Exercise —
Continue the Krka company text from where it stops.

Text excerpt —
++++++++++

Krka, d. d., Novo mesto is an international generic pharmaceutical company with headquarters in Novo Mesto, Slovenia. As well as a number of companies and representative offices abroad, Krka also had production and distribution centers in Russia, Poland, Croatia, and Germany. Krka sells products to more than 70 countries.

In 2018, Krka Group’s total sales amounted to 1.332 billion euros. Over the previous five years, average annual sales growth had been at 2.9% rate. At the end of 2018, Krka Group had 11,390 employees.

Activities and products 
Krka’s business is founded on pharmaceutical and chemical activities. Prescription pharmaceuticals remain its main product group, with an 82.6% share of Krka Group’s total sales. They are followed in sales volume by non-prescription products (9.4%) and animal health products (5%). Its Terme Krka spas, hotels and tourism subsidiary contributed 2.8% of the parent group's sales volume.

Prescription pharmaceuticals 
The most important of Krka’s therapeutic groups include treatments for: cardiovascular diseases, alimentary tract diseases and metabolic disorders, and central nervous system diseases. They are followed by the medicines for the systemic treatment of infections, the medicines for the treatment of diseases of the blood and blood-forming organs, and the medicines for urinary tract diseases as well as the medicines for respiratory system diseases.

Its portfolio of treatments for cardiovascular disease include ACE inhibitors to treat high blood pressure (including enalapril and perindopril), sartans for those unable to tolerate ACE inhibitors (including losartan, valsartan and telmisartan), statins to reduce high cholesterol levels (including simvastatin, atorvastatin and rosuvastatin) and clopidogrel, a blood clot inhibitor.

++++++++++

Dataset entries
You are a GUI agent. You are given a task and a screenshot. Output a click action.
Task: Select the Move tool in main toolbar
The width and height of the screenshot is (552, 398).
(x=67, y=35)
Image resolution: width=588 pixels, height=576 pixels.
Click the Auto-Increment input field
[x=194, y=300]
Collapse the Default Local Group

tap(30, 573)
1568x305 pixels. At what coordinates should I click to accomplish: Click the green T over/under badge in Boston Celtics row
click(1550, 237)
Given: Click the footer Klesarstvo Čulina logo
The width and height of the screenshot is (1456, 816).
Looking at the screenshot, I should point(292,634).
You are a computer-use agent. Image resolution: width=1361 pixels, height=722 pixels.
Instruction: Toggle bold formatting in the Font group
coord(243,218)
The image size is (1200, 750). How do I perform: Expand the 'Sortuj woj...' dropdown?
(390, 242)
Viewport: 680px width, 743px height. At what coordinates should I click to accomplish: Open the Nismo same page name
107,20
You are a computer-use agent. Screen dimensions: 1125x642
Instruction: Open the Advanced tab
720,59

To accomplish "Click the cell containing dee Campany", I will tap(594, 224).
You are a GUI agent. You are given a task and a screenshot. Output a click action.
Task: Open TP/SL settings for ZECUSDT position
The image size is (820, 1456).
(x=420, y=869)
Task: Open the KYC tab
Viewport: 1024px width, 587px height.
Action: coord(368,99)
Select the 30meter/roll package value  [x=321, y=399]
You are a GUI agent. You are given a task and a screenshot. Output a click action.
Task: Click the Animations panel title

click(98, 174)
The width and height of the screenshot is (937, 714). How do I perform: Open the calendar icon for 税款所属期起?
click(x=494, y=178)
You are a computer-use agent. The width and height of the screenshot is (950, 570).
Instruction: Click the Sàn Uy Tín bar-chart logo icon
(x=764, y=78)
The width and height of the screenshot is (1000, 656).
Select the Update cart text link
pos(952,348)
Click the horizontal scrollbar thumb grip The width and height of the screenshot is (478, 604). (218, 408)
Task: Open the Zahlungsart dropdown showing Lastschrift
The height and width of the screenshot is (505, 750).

++++++++++

Answer to this task —
The company makes proton pump inhibitors for the treatment of ulcers and reflux are the key group among the medicines for the treatment of alimentary tract diseases and metabolic disorders (lansoprazole, pantoprazole, esomeprazole).

In the group of medicines for the treatment of central nervous system diseases, Krka produces antidepressants (venlafaxine, sertraline), antipsychotics (olanzapine, quetiapine), as well as medicines for the treatment of Parkinson’s and Alzheimer’s diseases.

An important indication area also includes anti-microbial products (clarithromycin). Krka’s range of products includes analgesics, medicines for the treatment of diseases of the respiratory system, benign prostatic hyperplasia, and type-2 diabetes.

Non-prescription products 

Krka’s non-prescription products are aimed at preventing diseases and treating minor illnesses which do not require medical attention. They include products with an effect on the mouth cavity and the pharynx (Septolete), vitamin and mineral products (Pikovit and Duovit), medicines for cough and cold (Herbion syrups), a preparation promising improved memory and concentration (Bilobil), and an analgesic (Nalgesin S).

Animal health products 
Krka’s animal health products include general anti-infectives, antiparasitics and insecticides, products for the alimentary tract and metabolism, and antiseptics and disinfectants.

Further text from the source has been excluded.